1.5 is a rational number because 1.5 = 3/2 (it can be written as a fraction)

Here are some more examples:

Number As a Fraction Rational?
5 5/1 Yes
1.75 7/4 Yes
.001 1/1000 Yes
-0.1 -1/10 Yes
0.111... 1/9 Yes
√2
(square root of 2)
? NO !

Oops! The square root of 2 cannot be written as a simple fraction! And there are many more such numbers, and because they are not rational they are called Irrational.

Another famous irrational number is Pi (π):

Rational Number

Formal Definition of Rational Number

More formally we would say:

A rational number is a number that can be in the form p/q
where p and q are integers and q is not equal to zero.

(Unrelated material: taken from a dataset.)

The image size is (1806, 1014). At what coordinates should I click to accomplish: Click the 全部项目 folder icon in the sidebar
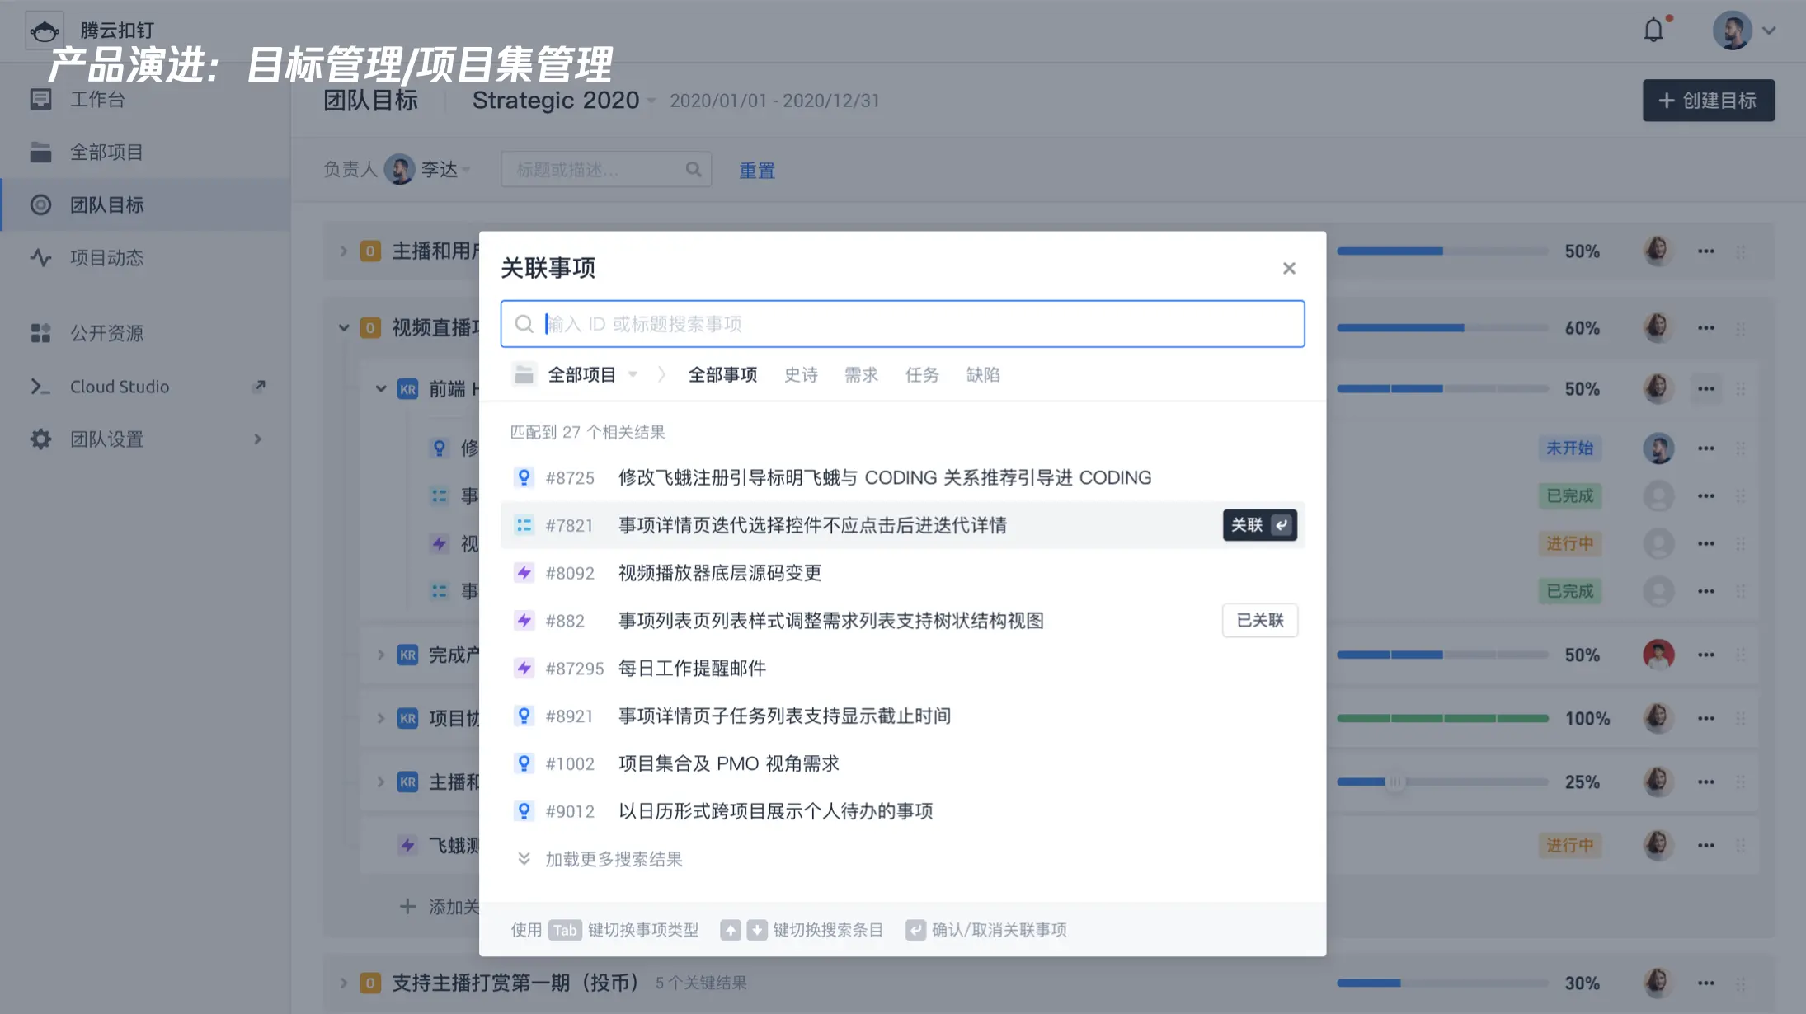tap(40, 153)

So, a rational number can be:

 p 
 q 

Where q is not zero

Examples:

p q p / q =
1 1 1/1 1
1 2 1/2 0.5
55 100 55/100 0.55
1 1000 1/1000 0.001
253 10 253/10 25.3
7 0 7/0 No! "q" can't be zero!

Using Rational Numbers

add, subtract, multiply and divide

If a rational number is still in the form "p/q" it can be a little difficult to use, so I have a special page on how to:

Add, Subtract, Multiply and Divide Rational Numbers

 

Pythagoras' Student

The ancient greek mathematician Pythagoras believed that all numbers were rational (could be written as a fraction), but one of his students Hippasus proved (using geometry, it is thought) that you could not represent the square root of 2 as a fraction, and so it was irrational.

However Pythagoras could not accept the existence of irrational numbers, because he believed that all numbers had perfect values. But he could not disprove Hippasus' "irrational numbers" and so Hippasus was thrown overboard and drowned!